“When I open LinkedIn, I come across one doomsday scenario after another about our field,” Ruland sighs in the run-up to her presentation at Data Expo. “Product Management is dead, I read; engineering is dead, and so on. This creates an irrational fear, because thinking can never be replaced.”
Much more support
Ruland has been working in Product Management at TicketSwap, the ticket resale platform, for four years now. At the Jaarbeurs, she’ll discuss the changes in her field brought about by LLMs, using concrete examples from the Amsterdam-based company, which now operates in dozens of countries. “Don’t get me wrong: there really is a shift taking place in the industry. But the core of the Product Management process has remained the same: identifying opportunities, validating them, building, and scaling. We’ve just gained a lot more support. LLMs have made our work faster—and therefore more efficient—not necessarily better.”
From pull to push
LLMs are accelerating data-driven work at TicketSwap, Ruland explains. “When it comes to analytics and experiments, for example, data is scattered across all sorts of different tools, such as Dovetail and Amplitude. Previously, we had to extract data from those tools to be able to do anything with it. Now we use agents that retrieve exactly the requested data from everywhere, consolidate it, and present it. We’re shifting from a ‘pull’ to a ‘push’ model. For me, the added value lies in what this frees up: since we no longer spend most of our time searching for and consolidating data, we can focus on using it—building hypotheses, making decisions, and applying judgment. We’re also using LLMs for validation and decision-making, partly because the pace of development simply demands it.”
Accelerates Execution
LLMs have, above all, drastically changed the development process, Ruland continues: “Engineering now happens primarily in collaboration with Claude Code, which makes execution so much faster. Sometimes, within a week of starting, I already have someone at my desk asking, ‘What’s next?’ So we’re spending less time on the actual building and more on what we need to build. The focus is shifting further and further toward the front end of the process, toward Product Discovery. Continuous validation is becoming even more important.”
New Solutions
LLMs aren’t just changing the way Product Managers work, according to Ruland—they’re also enabling new solutions for users. “People who want to sell a ticket used to have to manually search for the event on the right date and so on. Now customers can simply upload a ticket, after which an LLM identifies it and posts the listing online.”
Context and Taste
Back to the workplace: Ruland wants to counter the narrative that AI makes jobs obsolete. She explains:“The question of what we should build has therefore become more important: does a solution truly align with what the user needs, what the market demands, and what TicketSwap stands for? Making sound decisions on these three points requires judgment. Context and taste come into play here, and you can’t leave that up to technology.” She clarifies this with an example: “A partnership with (competitor, ed.) Ticketmaster was suggested to us, but given the context, we wouldn’t be quick to do that.”

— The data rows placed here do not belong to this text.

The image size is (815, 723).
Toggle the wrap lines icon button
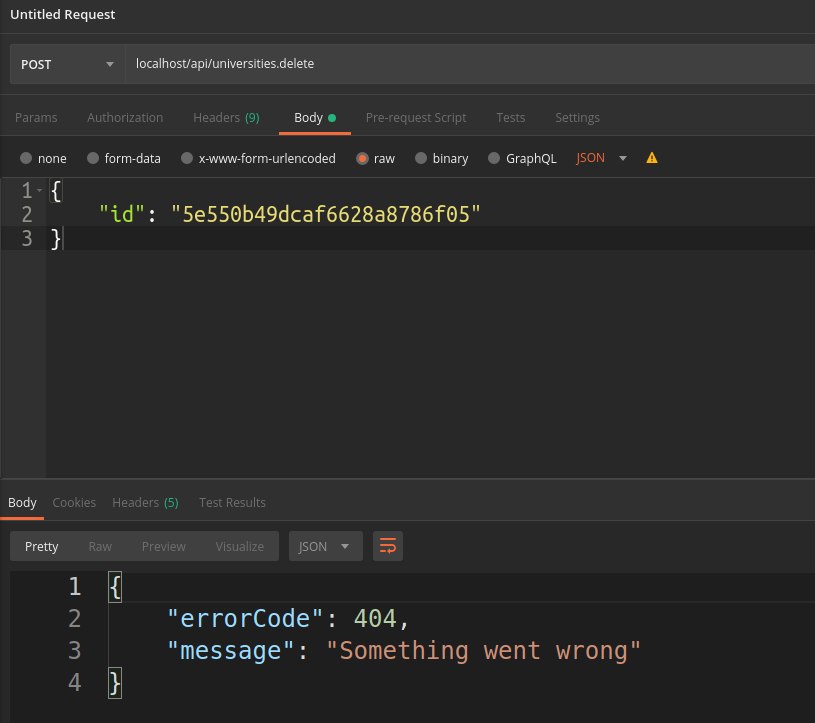[387, 546]
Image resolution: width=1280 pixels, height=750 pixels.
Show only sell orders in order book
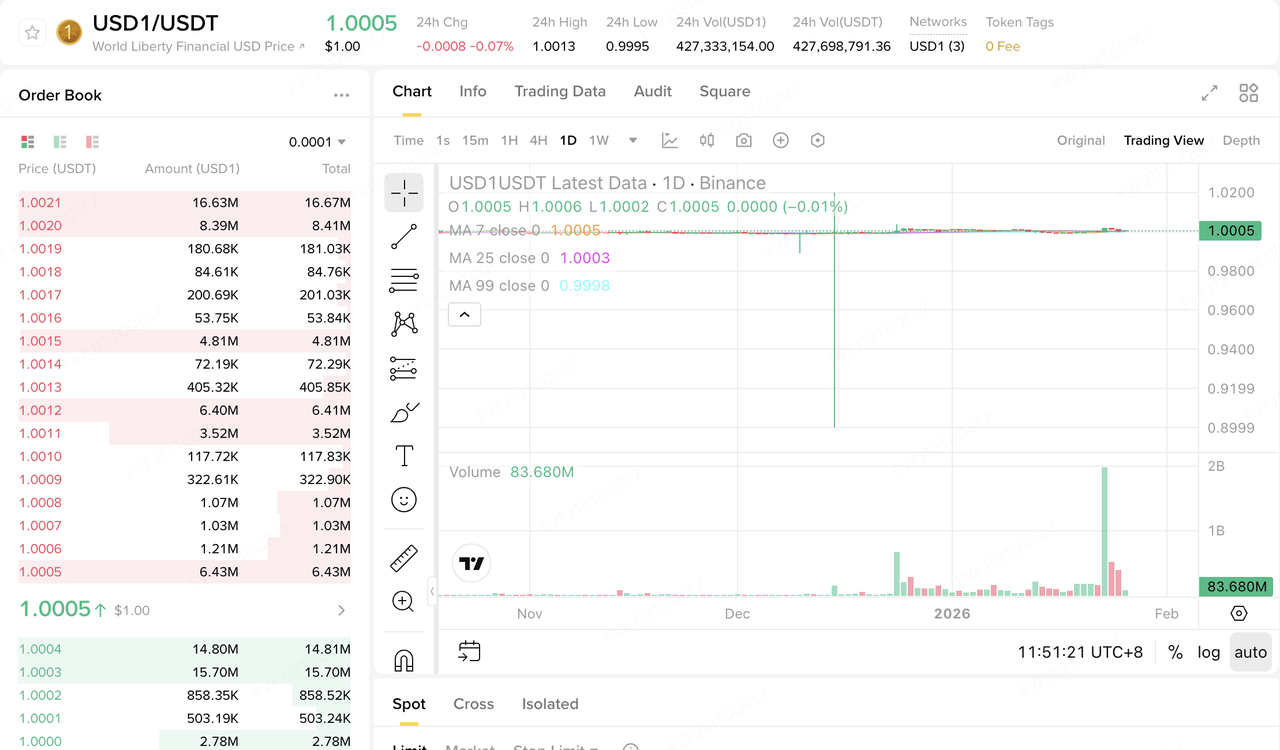pyautogui.click(x=92, y=142)
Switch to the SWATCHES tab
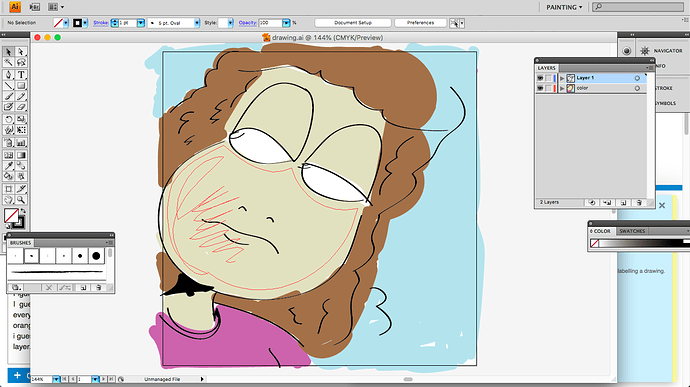The height and width of the screenshot is (387, 690). [632, 231]
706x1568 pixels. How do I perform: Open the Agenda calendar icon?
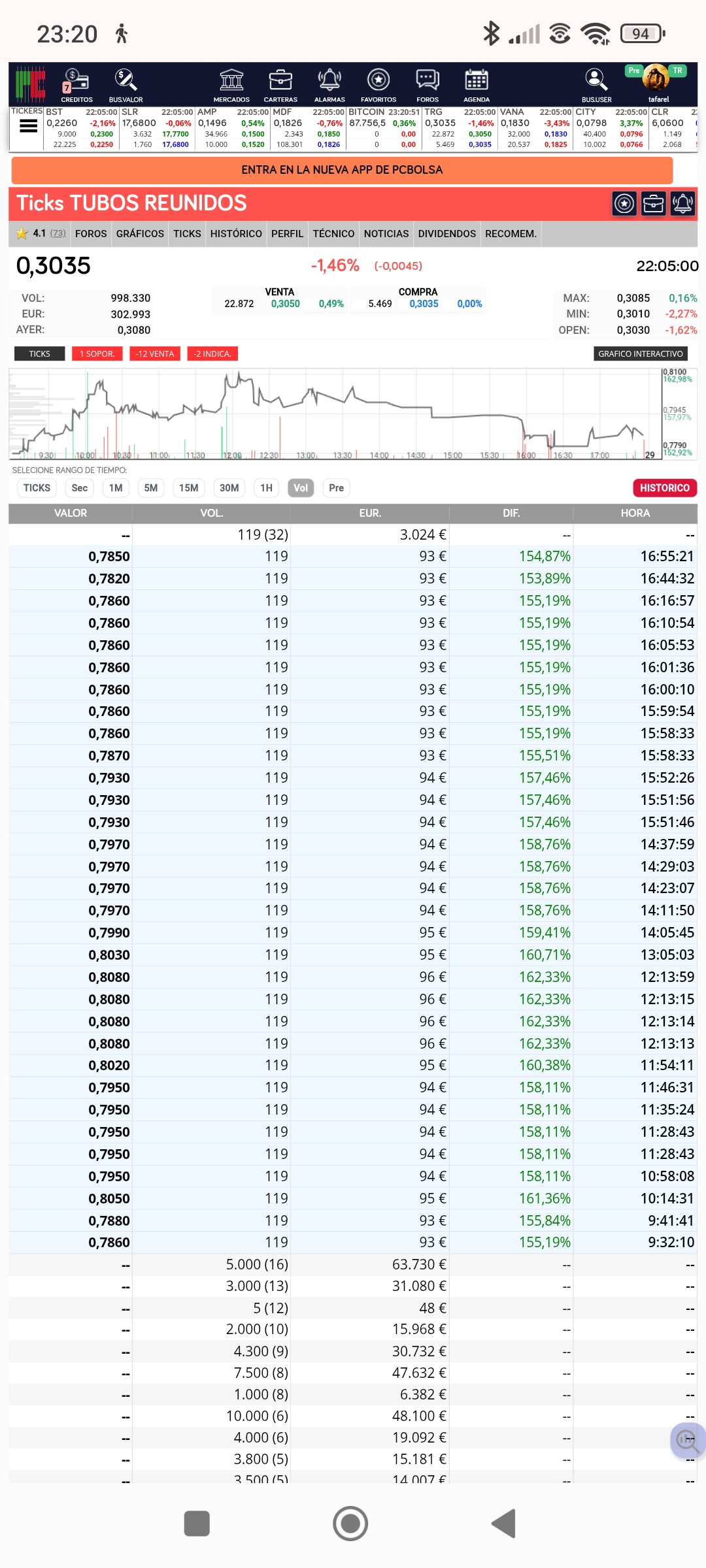pos(477,84)
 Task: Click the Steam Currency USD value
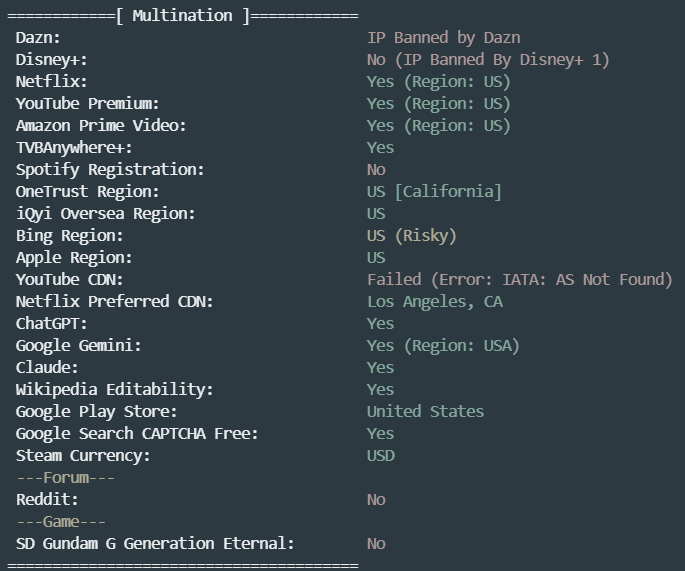click(x=381, y=456)
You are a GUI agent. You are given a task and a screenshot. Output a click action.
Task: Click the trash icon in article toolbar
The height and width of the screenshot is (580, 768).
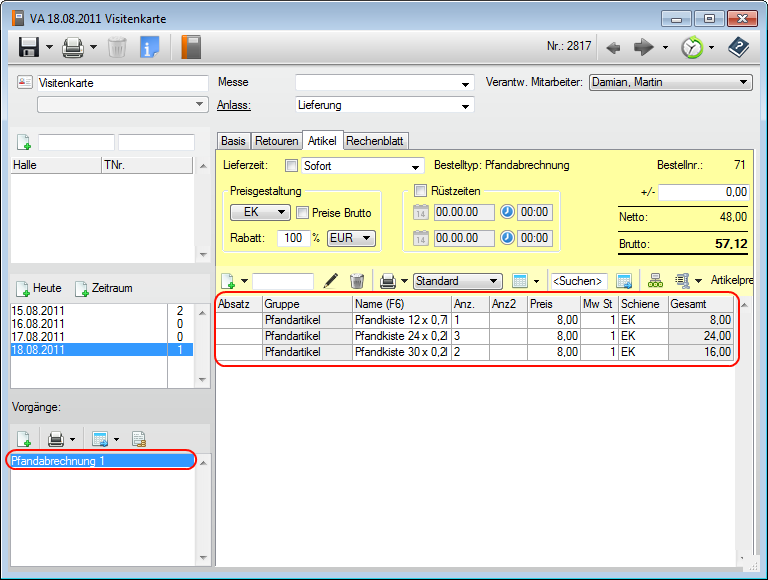pyautogui.click(x=357, y=281)
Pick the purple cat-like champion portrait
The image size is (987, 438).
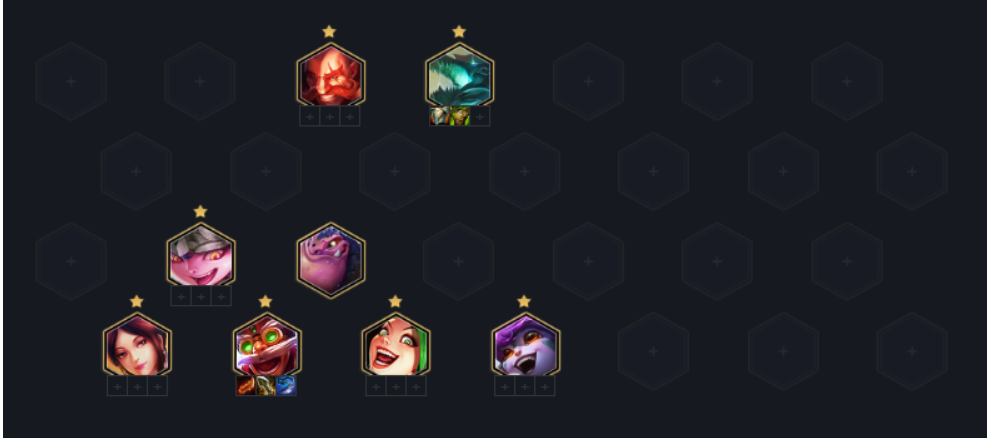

Another example: “AI helps categorize certain events, but that’s a delicate balance. For example, we deal with events featuring tribute bands and artists. If we’re not careful, we could end up sending out push notifications saying, ‘2Pac is performing!’” The rapper has been dead for nearly thirty years.
When it comes to taste, Ruland is referring to the ability to sense what the right product is at the right time—for the user, the market, and the company’s strategy. “That’s not something you can always back up with data, and that’s exactly why an LLM can’t take over.”
The Product Manager of 2026
What qualities must a good Product Manager of 2026 possess? Ruland pauses to think for a moment and then says: “Asking the right questions—that’s truly decisive these days. When it comes to validation, it’s even more important that you make the right decision.” It all comes down to filtering—separating the wheat from the chaff. “You shouldn’t take everything at face value, and above all, you need to be aware of what you don’t know. The age-old adage ‘garbage in, garbage out’ certainly applies in the age of AI as well.”
There’s a risk that companies will rush to build solutions that nobody wants, notes TicketSwap’s Product Lead. “We don’t yet fully understand the damage this could cause in the medium term, but I don’t want to underestimate it.”
Doing more independently
Another consequence of the rise of LLMs is that product managers and designers are increasingly taking on some of the engineers’ roles. “I’m able to do more and more on my own within the process of brainstorming, developing, and validating,” says Ruland. “We’re working on being able to set up experiments on our own, without engineers. That way, we can create the first versions of solutions, build prototypes, and test them. The roles are becoming much more fluid. When you scale up, of course, you absolutely need engineers. I’m convinced that all existing areas of expertise within the product development cycle will remain necessary, even five years from now. The best people have the skills to contribute to the entire cycle.”
At Data Expo, Ruland will use concrete examples to illustrate that while much has changed in her field, much has also remained the same.
At Data Expo, Jessica Ruland will speak on Thursday, September 10, at 3:15 p.m. about Product Management at TicketSwap.